Saat itu diperkirakan terdapat sejumlah punggawa istana yang meninggalkan kraton lalu
menetap di wilayah yang mereka namakan Cibeo Lebak Banten. Mereka menerapkan tata
cara kehidupan lama yang ketat, dan sekarang mereka dikenal sebagai orang Baduy.
Peninggalan
I. Prasasti
Dalam transkripsi prasasti batu tulis disebutkan bahwa raja Pajajaran membuat :
=> Di Ciawi-Seuseupan, ada arca dari batu yang berasal dari Madiun
dan tiga buah kampak.
=> Di Gunung Cibodas, Pasir Simalang dekat Ciampea, ada beberapa arca
besar dan kasar diantaranya raksasa yg dinamakan Pak Dato, semua arca bercorak Pajajaran.
Selain itu diketemukan pula arca singa dari perunggu.
Prasasti koleksi Museum Adam Malik Jakarta, ikut memperkuat dugaan adanya kesinambungan
Kerajaan Pasundan dengan Kerajaan Mataram Hindu di Jawa Tengah. Bahkan bila dikaitkan
dengan temuan-temuan prasasti di Jawa Barat termasuk temuan tahun 90-an, prasasti ini ikut
member titik terang sejarah klasik di Tanah Pasundan.
II. Naskah-naskah
(diambil dari salah satu harian beberapa tahun lalu – kondisi saat
ini mungkin sudah berubah). Dari sejumlah naskah yang ada, 95 naskah ditulis dalam huruf
Sunda Kuno, 438 ditulis dalam huruf Sunda-Jawa, 1.060 ditulis dengan huruf
Arab (Pegon) dan 311 naskah lainnya ditulis dengan huruf Latin. Selain itu masih ada 144
naskah yang menggunakan dua macam aksara atau lebih, yakni Sunda-Jawa, Arab dan Latin.
Sebagian naskah-naskah ini tersimpan di musium-musium baik dalam negeri maupun luar negeri
serta rumah-rumah penduduk atau tempat- tempat tertentu yang dikeramatkan karena naskah
dianggap sebagai barang sakral, pemegangnya juga orang tertentu saja.
Naskah Sanghyang Siksa Kanda Ng Karesian yang selesai disusun tahun 1518 M dan naskah
Carita Bujangga Manik yang dibuat akhir abad ke-15 atau awal abad ke-16 dan ditulis di atas
daun lontar dan daun palem.

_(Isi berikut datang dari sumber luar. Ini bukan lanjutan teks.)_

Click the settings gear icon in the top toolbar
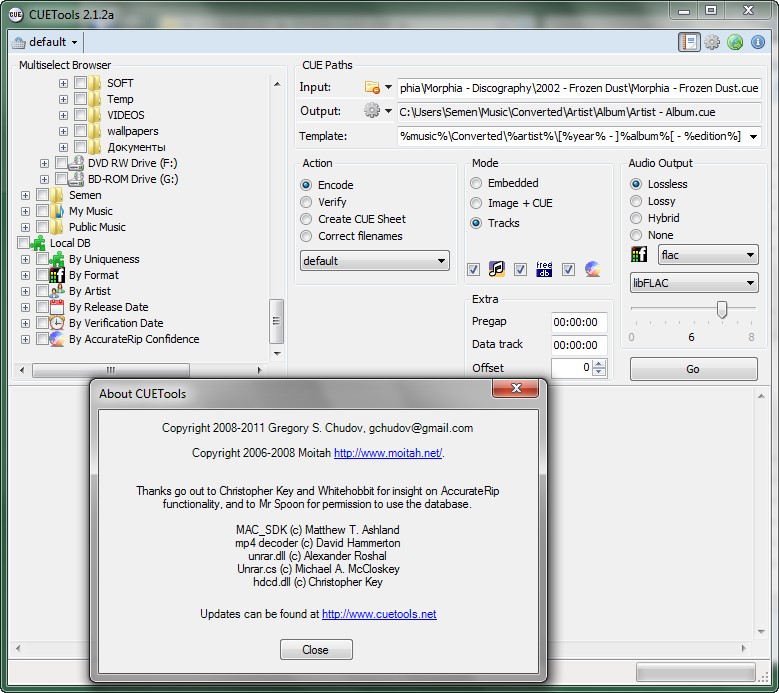The image size is (779, 693). click(x=712, y=42)
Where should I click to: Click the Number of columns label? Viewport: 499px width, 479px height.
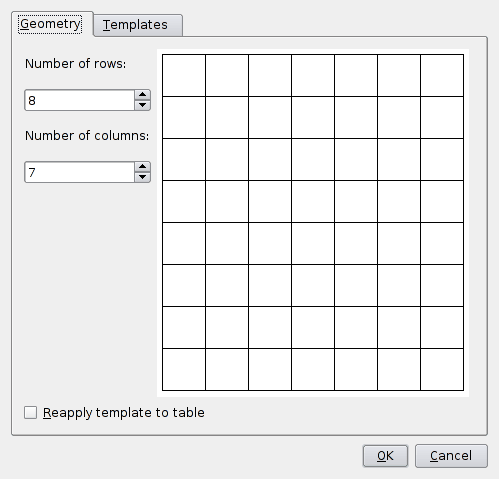(x=87, y=136)
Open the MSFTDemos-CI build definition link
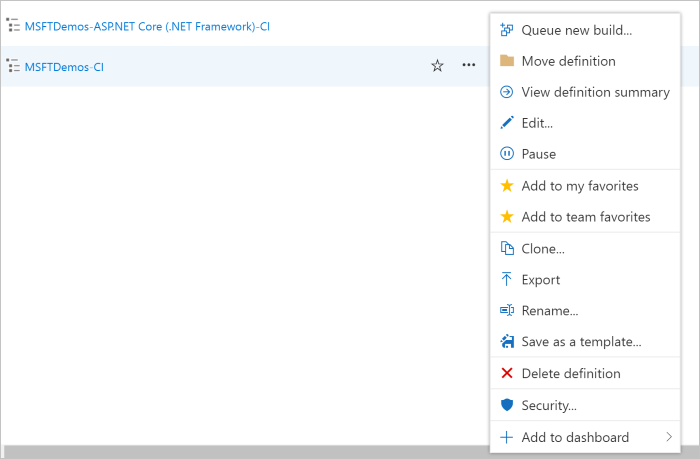700x459 pixels. [x=64, y=67]
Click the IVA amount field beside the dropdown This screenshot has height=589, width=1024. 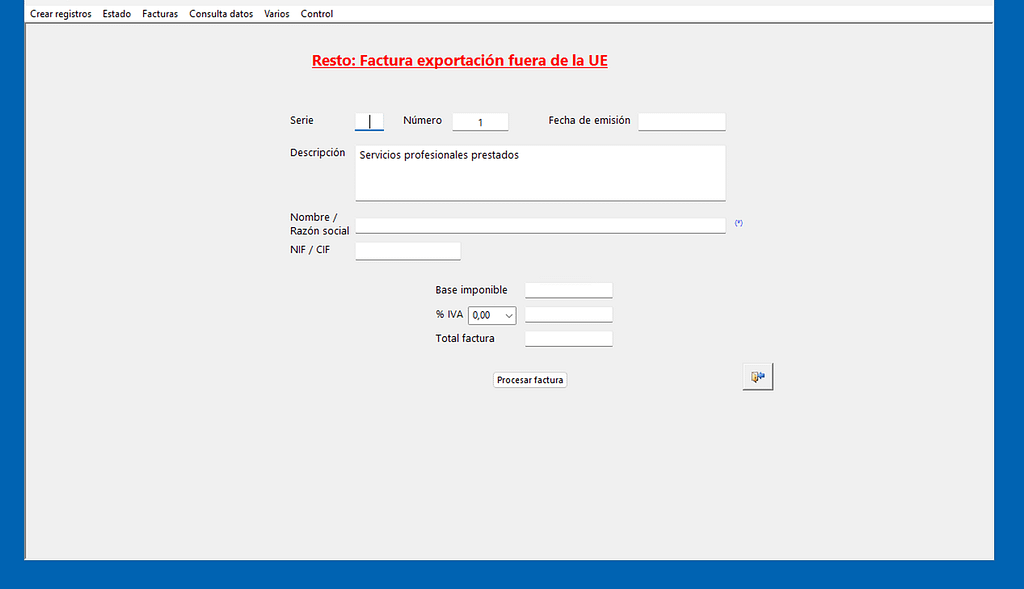point(568,315)
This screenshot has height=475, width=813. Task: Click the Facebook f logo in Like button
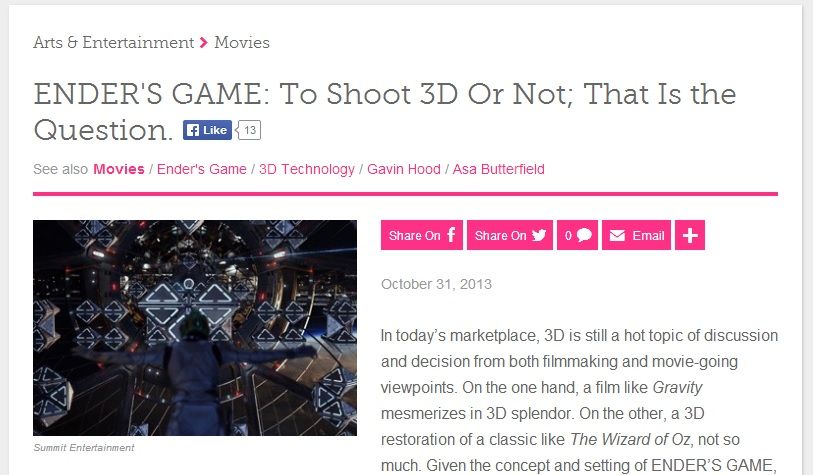click(192, 130)
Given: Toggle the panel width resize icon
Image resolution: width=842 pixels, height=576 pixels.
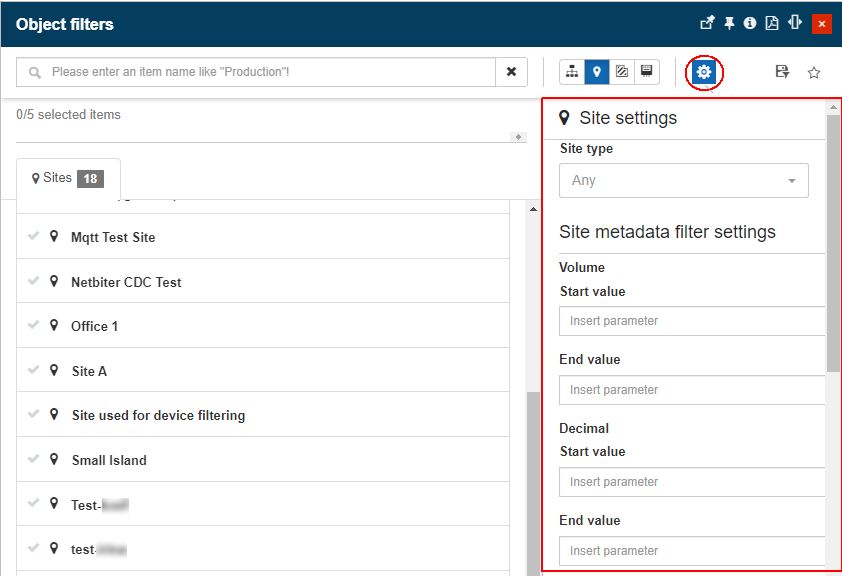Looking at the screenshot, I should pyautogui.click(x=796, y=23).
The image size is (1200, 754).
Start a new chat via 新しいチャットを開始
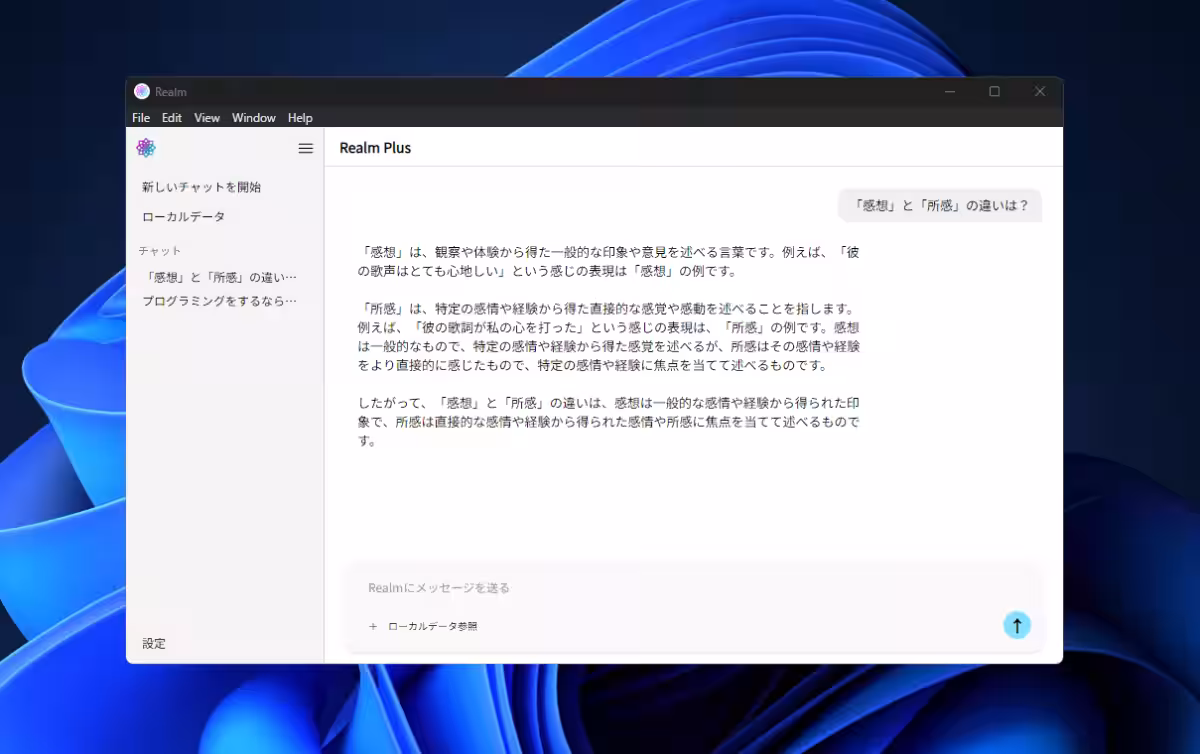pyautogui.click(x=201, y=187)
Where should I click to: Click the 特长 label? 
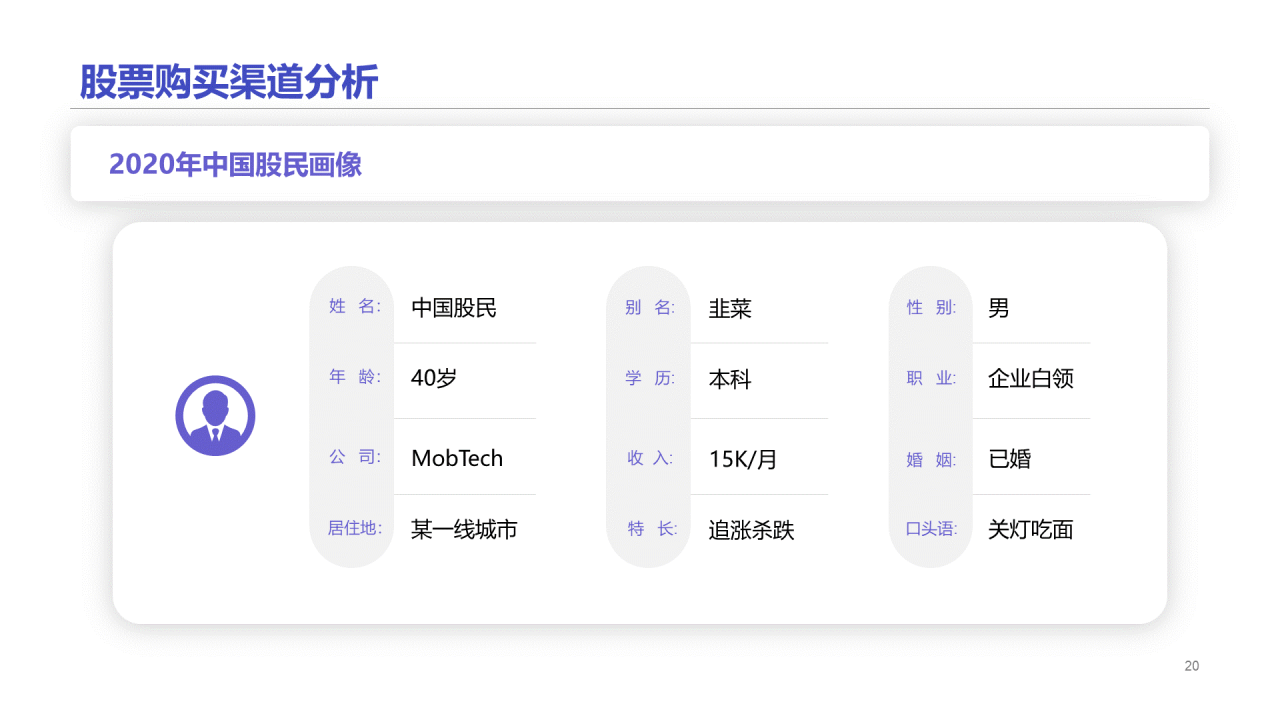pos(652,529)
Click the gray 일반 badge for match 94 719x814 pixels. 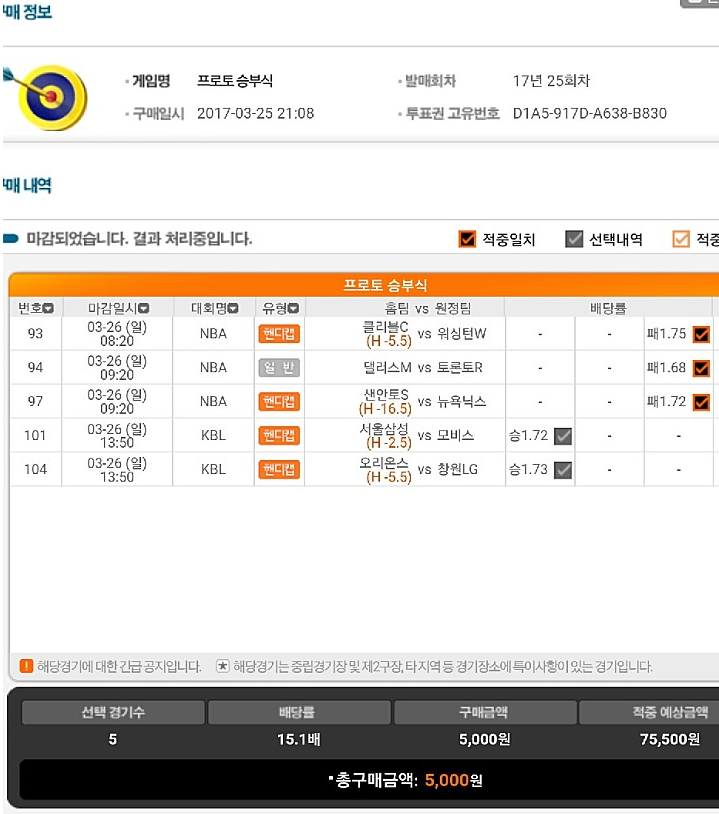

Naskah ini disusun pada zaman Kerajaan Sunda-Pajajaran
masih ada dan berkembang. Karena itu, dilihat dari kacamata sejarah, kedua naskah tersebut bisa
jadi sumber primer. Sedangkan naskah-naskah lainnya yang disusun setelah Kerajaan Sunda-
Pajajaran runtuh termasuk sumber sekunder. Kerajaan Sunda-Pajajaran runtuh pada tahun 1579.
Lontar yang ditemukan tahun 1962 ini mengisahkan tentang raja-raja Tanah Galuh Jawa Barat
(bagian dari Pajajaran). Salah satu lontar dari Carita Parahiyangan yang belum diketahui angka
tahunnya itu di antaranya menyebut nama Sanjaya sebagai pencetus generasi baru yang
dikenal dengan Dewa Raja. Babad tanah Sunda dan tanah jawi.
Baik babad tanah Sunda maupun babad tanah jawi sangat mendukung akan eksistensi kerajaan
Pajajaran. Pada babad tanah Sunda diceritakan tentang negara Pajajaran dan pangeran
Walangsungsang yang mendirikan kerajaan Cirebon. Sementara pada babad tanah jawi
dituliskan pula silsilah raja-raja Pajajaran.
Sejarah Sunda sangat boleh jadi berbeda dibanding sejarah etnis lain di Indonesia karena daerah
ini tidak banyak mewariskan peninggalan berupa prasasti atau candi, tetapi lebih banyak berupa
naskah yang kini tersimpan di museum atau tempat-tempat lainnya. Di
Perpustakaan Nasional saja misalnya, terdapat 89 naskah Sunda Kuno sedangkan yang sudah
dikerjakan barulah tujuh naskah (tahun 94).